Als het 's nachts helder is, kunnen we aan de hemel tientallen en soms wel honderden lichtpuntjes zien. Deze lichtpuntjes noemen we 'sterren' en bevinden zich allemaal heel ver van onze planeet, de aarde, op verschillende afstanden. Elke ster is een héél grote, gloeiende gasbol. Doordat deze extreem heet is, geeft een ster ook licht en warmte. Binnenin deze gloeiende gasbollen bevinden zich verschillende gassen maar de meeste sterren bestaan uit waterstof. Aan de kleur van de sterren kan men ook zien hoe heet ze zijn. De ster die het dichtst bij onze planeet staat, is de zon. Dus eigenlijk zijn ook alle andere sterren die we kunnen zien zonnen. Net als mensen worden ook sterren geboren en sterven ze na een lange tijd.

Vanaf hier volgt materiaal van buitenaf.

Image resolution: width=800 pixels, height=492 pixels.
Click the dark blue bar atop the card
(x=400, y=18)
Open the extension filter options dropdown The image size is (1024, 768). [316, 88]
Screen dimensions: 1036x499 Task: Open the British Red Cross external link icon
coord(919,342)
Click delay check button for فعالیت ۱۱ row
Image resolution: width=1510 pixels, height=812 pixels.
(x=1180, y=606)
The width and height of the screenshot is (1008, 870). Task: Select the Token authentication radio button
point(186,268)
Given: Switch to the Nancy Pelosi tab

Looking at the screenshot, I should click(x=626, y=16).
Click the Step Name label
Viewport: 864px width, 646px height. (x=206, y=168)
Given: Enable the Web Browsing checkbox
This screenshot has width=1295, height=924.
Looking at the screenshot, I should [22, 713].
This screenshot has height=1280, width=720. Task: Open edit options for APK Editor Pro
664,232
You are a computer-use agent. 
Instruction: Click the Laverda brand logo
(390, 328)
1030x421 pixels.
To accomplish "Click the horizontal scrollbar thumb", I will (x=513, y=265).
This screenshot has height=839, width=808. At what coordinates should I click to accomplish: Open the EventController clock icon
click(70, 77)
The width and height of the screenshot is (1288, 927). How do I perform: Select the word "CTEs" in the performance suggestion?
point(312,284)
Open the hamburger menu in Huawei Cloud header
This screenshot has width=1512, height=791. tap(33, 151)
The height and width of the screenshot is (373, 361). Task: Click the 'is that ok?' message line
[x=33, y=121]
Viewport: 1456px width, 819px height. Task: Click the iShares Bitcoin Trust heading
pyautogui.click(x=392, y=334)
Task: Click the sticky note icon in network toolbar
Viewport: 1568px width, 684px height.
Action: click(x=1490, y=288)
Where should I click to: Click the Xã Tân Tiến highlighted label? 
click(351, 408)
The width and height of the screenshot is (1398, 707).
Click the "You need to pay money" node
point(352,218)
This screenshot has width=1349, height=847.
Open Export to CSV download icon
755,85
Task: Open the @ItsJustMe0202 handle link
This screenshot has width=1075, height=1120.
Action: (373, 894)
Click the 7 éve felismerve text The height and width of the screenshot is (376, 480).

De diameter van sterren kent een enorme variatie. Zo bestaan er sterren die een diameter hebben vrijwel zo groot als de planeet Jupiter en andere sterren kunnen dan weer een diameter hebben van miljarden kilometers. Ook in de de massa van sterren zit veel verschil. Zo bestaan er lichte sterren en zware sterren die 150 maal of meer de massa hebben van onze ster, de zon. De dichtste ster tot de aarde is Proxima Centauri, leer er hier alles over!
Hoeveel sterren zijn er?
Dit is een vraag waarop astronomen heel moeilijk een antwoord kunnen geven omdat er ontelbaar veel sterren zijn. In ons sterrenstelsel alleen al, de Melkweg, zijn er naar schatting al ongeveer 500 miljard sterren. Als we dan weten dat er nog honderden en zelf duizenden andere sterrenstelsels bestaan in het heelal is een exact cijfer onmogelijk te bepalen. Wetenschappers maken vaak de vergelijking dat er meer sterren zijn in het heelal dan alle zandkorrels op aarde.